>> Start Text to read

To compete with the massive funding for computer research from the United States’ Department of Defense, MITI created the Fontac Project in 1962 and the Super High-Performance Computer Project in 1966 which organized multiple firms to share the costs of developing computers together. MITI also directed NTT, Japan’s state-owned telecommunications firm, to make contracts with Japanese electronics manufacturers at above-market rates giving the computer industry another large source of financial resources.

MITI also worked with industry to create the Japan Electronic Computer Company (JECC) in 1961. Funded by low-interest loans from the Japan Development Bank and jointly owned by the top six computer manufacturers, the company bought computers from Japanese manufacturers and rented them to end-users, making Japanese computers more financially attractive to firms. JECC was an informal policy tool of MITI. For example, JECC forced Japanese companies to compete on quality and technology advancement, as price was not an issue for the firm. MITI was able to artificially increase demand using the JECC. As firms got stronger throughout the 1970s, the computing industry’s reliance on JECC purchases waned as the industry became stronger and could compete directly with American firms on technology.

In response to the “Nixon shocks” of 1971 and increased competition from IBM’s 370 series, MITI reorganized the six leading Japanese firms into three conglomerates of two each. Each conglomerate was directed to pool R&D costs to create competitor computers dubbed the “New Series,” resulting in Fujitsu-Hitachi’s M series of computers, most famously the FACOM M-190. MITI responded to increased American scrutiny of its non-market trade practices, by nominally opening its economy. It had cut tariffs to zero and eased investment restrictions by 1975, but it kept non-tariff barriers like standardizations and certifications in place to protect domestic industry.

>> End Text to read
>> Start Given data

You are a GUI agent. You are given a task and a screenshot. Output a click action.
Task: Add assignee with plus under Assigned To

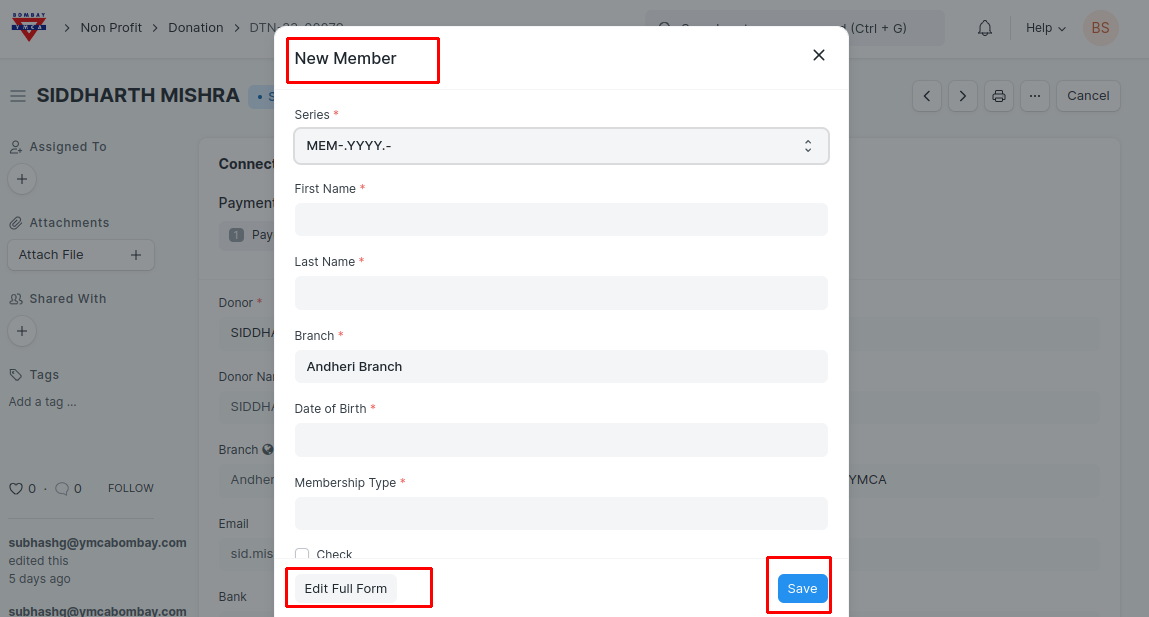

>> End Given data

• Task goal: Reproduce the passage above on Japan's computer industry word for word, starting at "In response to" and ending at "protect domestic industry.".

• Task answer:
In response to the “Nixon shocks” of 1971 and increased competition from IBM’s 370 series, MITI reorganized the six leading Japanese firms into three conglomerates of two each. Each conglomerate was directed to pool R&D costs to create competitor computers dubbed the “New Series,” resulting in Fujitsu-Hitachi’s M series of computers, most famously the FACOM M-190. MITI responded to increased American scrutiny of its non-market trade practices, by nominally opening its economy. It had cut tariffs to zero and eased investment restrictions by 1975, but it kept non-tariff barriers like standardizations and certifications in place to protect domestic industry.